*** GIVEN INFORMATION
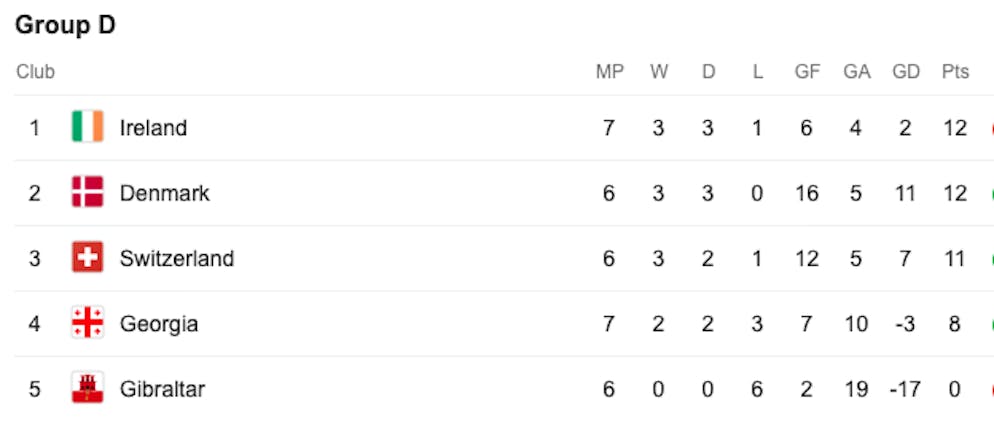The height and width of the screenshot is (424, 994).
Task: Click Denmark's points value 12
Action: [x=955, y=193]
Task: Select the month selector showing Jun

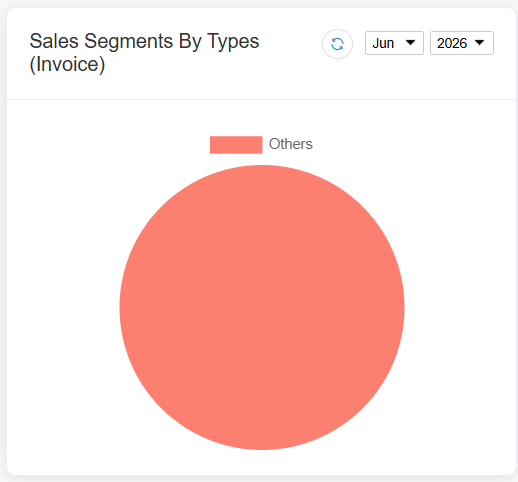Action: point(394,43)
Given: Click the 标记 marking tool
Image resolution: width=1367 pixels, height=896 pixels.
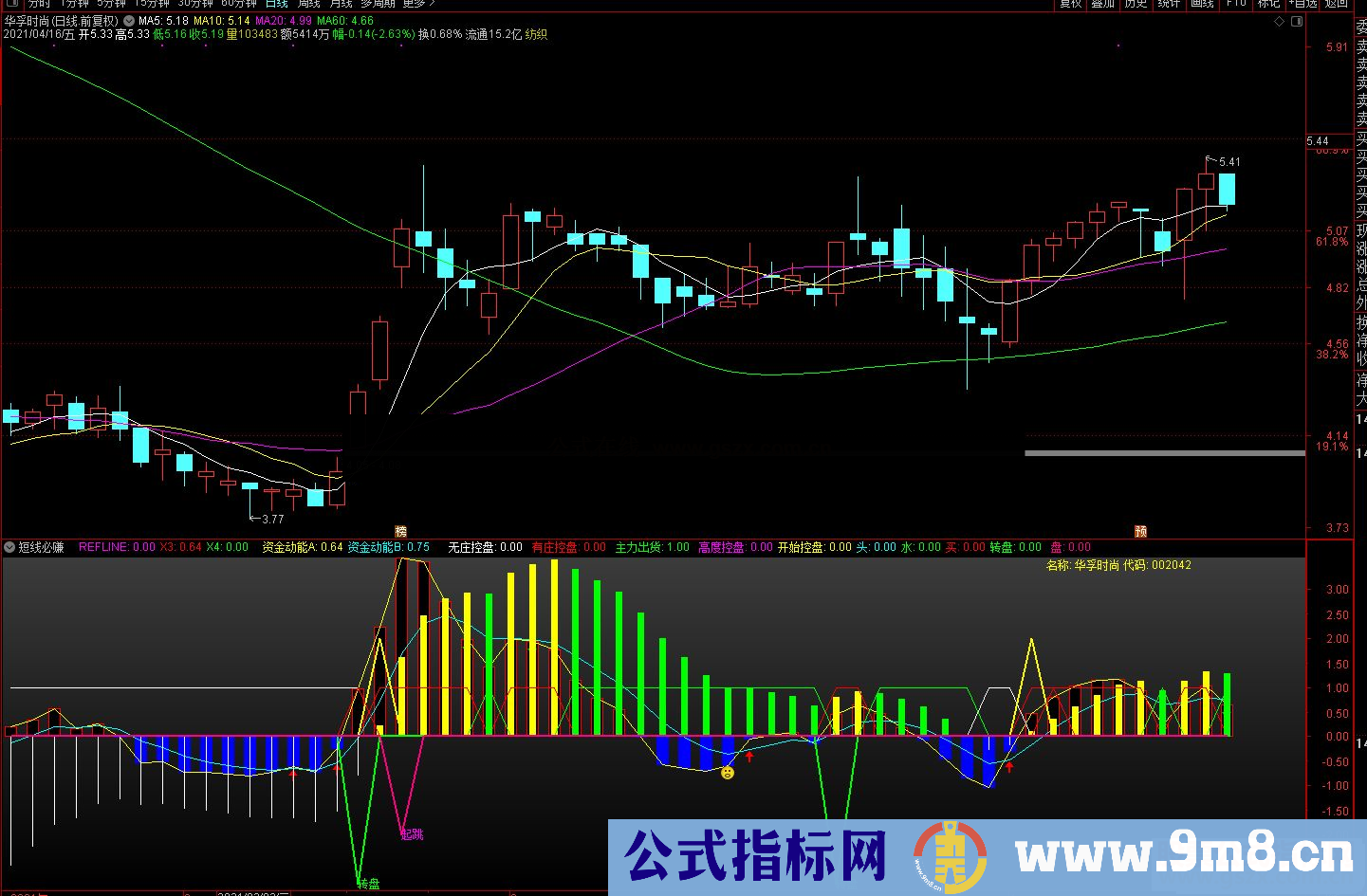Looking at the screenshot, I should [1268, 4].
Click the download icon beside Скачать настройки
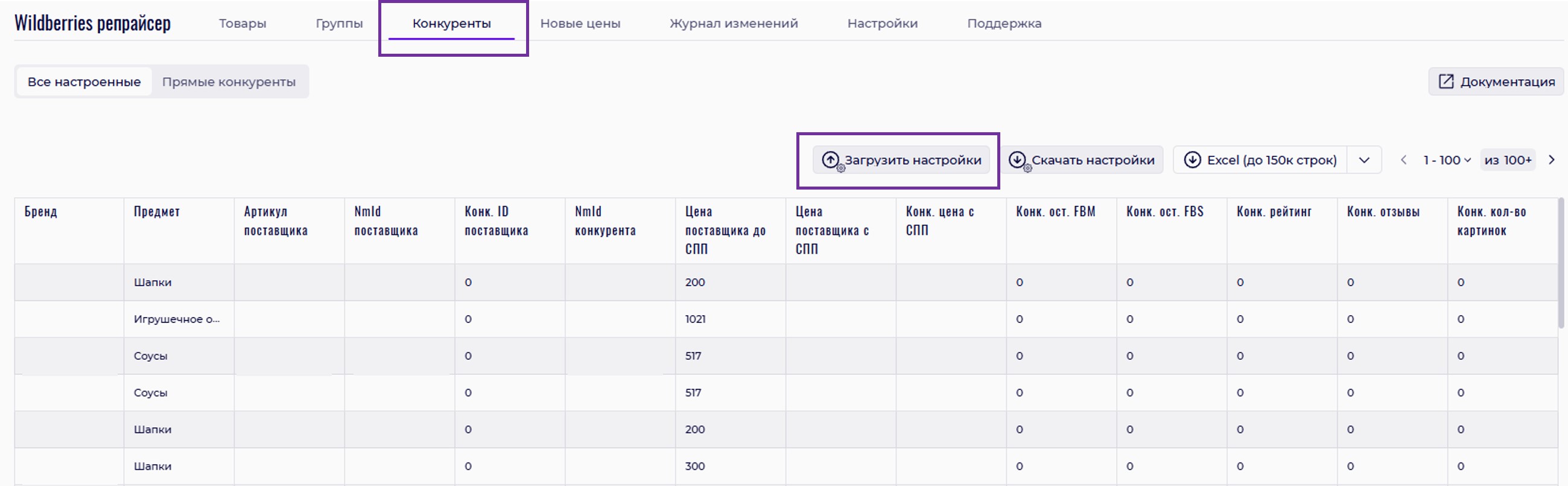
******
**ABOUT THIS TASK:** Reproduce exactly and only the lines from the line that contains "Task: Select the month selector showing Jun" to the end of the data above, both ends included. No pictures go in the copy.

**RESPONSE TO THIS TASK:**
Task: Select the month selector showing Jun

Action: point(394,43)
Given: Click the 标记 marking tool
Image resolution: width=1367 pixels, height=896 pixels.
Looking at the screenshot, I should [1268, 4].
Click the download icon beside Скачать настройки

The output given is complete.